CONSIGNE DÉTAILLÉE: Indiquez si chacune des affirmations suivantes concorde avec l’extrait sur le RDUE, en répondant par oui ou par non et en citant les mots décisifs de cet extrait. 1. Le RDUE est entré en vigueur le 29 juin 2023. 2. Le champ d’application du RDUE couvre cinq produits. 3. Le cuir figure parmi les produits dérivés mentionnés.

EXTRAIT DU DOCUMENT:
════════════════════
Règlement contre la déforestation
et la dégradation des forêts (RDUE)
Le Règlement contre la déforestation et la dégradation des forêts (RDUE) est le nouveau règlement européen qui vise à interdire la mise sur le marché ou l’exportation depuis le marché de l’UE des produits ayant contribué à la déforestation ou à la dégradation des forêts après le 31 décembre 2020. Ce texte est entré en vigueur le 29 juin 2023 et s’appliquera à l’ensemble des États membres le 30 décembre 2024.
Le champ d’application du texte couvre sept produits : café, cacao, caoutchouc, huile de palme, soja, bœuf et bois, ainsi que certains produits dérivés comme le cuir, le charbon de bois, le papier imprimé.
Qu'est-ce que le RDUE et pourquoi a-t-il été mis en place ?
Principales obligations des entreprises
Stopper la déforestation et la dégradation des forêts, qui participent aux changements climatiques et à la perte de biodiversité, est un enjeu crucial pour le devenir de l’humanité. Le GIEC a d’ailleurs constaté que l'arrêt de la déforestation et la restauration des écosystèmes constituent l'un des moyens les plus efficaces pour réduire les niveaux de CO2.
════════════════════
Données de position des mots et des éléments:
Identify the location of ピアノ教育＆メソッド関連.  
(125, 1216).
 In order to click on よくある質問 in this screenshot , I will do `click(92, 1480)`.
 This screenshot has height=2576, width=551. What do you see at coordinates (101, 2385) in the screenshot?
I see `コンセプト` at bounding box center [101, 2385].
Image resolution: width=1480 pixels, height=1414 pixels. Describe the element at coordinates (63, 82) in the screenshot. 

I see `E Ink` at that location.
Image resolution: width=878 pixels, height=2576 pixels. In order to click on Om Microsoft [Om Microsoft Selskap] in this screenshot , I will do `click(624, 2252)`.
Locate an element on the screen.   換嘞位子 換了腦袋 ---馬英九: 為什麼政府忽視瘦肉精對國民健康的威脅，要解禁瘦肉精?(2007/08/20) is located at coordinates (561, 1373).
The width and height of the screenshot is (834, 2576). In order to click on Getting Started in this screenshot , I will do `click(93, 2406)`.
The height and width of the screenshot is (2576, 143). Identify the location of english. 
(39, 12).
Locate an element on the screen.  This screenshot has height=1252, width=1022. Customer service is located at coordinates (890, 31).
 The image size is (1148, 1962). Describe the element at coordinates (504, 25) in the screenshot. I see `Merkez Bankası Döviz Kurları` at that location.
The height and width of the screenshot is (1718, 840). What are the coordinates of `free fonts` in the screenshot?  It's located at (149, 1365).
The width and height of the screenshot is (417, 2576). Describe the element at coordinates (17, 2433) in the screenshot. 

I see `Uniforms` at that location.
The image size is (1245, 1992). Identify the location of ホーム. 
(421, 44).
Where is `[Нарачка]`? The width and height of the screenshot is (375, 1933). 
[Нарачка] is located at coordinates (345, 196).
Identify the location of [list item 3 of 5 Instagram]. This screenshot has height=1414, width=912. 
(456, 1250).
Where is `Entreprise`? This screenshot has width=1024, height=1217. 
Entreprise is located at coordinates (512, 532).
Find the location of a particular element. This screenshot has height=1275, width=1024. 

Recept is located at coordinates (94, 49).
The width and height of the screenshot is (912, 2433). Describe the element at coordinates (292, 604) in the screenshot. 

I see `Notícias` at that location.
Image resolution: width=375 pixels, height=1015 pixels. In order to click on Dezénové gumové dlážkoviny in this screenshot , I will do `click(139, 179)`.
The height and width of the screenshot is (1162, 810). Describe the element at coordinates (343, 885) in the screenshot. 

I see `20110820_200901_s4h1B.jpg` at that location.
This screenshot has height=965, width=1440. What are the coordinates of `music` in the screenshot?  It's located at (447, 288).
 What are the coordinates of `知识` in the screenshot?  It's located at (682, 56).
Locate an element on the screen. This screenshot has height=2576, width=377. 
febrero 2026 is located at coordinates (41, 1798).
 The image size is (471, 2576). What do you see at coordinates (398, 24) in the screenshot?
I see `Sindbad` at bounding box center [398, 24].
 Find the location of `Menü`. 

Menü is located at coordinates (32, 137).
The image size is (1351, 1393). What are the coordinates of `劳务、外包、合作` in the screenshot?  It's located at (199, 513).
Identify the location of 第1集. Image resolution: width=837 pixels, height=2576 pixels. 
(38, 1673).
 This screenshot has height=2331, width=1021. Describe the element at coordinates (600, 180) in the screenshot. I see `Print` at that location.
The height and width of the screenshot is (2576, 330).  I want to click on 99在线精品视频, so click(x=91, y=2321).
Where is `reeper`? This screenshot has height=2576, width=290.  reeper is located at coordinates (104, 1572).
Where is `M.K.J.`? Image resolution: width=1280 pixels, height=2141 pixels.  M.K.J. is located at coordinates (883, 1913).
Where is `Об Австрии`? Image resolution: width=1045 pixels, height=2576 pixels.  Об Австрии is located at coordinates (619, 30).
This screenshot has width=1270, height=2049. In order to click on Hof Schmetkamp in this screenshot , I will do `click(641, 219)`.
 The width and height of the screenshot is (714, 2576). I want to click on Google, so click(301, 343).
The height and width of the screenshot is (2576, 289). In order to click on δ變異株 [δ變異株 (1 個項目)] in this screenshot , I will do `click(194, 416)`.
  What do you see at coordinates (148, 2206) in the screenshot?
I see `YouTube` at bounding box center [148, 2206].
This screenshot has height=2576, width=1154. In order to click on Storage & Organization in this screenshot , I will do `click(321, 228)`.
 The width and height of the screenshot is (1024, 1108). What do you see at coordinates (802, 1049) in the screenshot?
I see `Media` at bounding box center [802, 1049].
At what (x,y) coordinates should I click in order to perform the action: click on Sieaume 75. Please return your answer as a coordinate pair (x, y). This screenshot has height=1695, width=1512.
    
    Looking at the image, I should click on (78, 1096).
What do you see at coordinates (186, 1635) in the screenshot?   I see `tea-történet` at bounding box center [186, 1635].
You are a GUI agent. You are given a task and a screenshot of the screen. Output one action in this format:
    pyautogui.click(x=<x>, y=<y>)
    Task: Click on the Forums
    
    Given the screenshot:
════════════════════
RÉSULTAT ATTENDU:
1. Oui : « Ce texte est entré en vigueur le 29 juin 2023 ».
2. Non : « Le champ d’application du texte couvre sept produits ».
3. Oui : « certains produits dérivés comme le cuir ».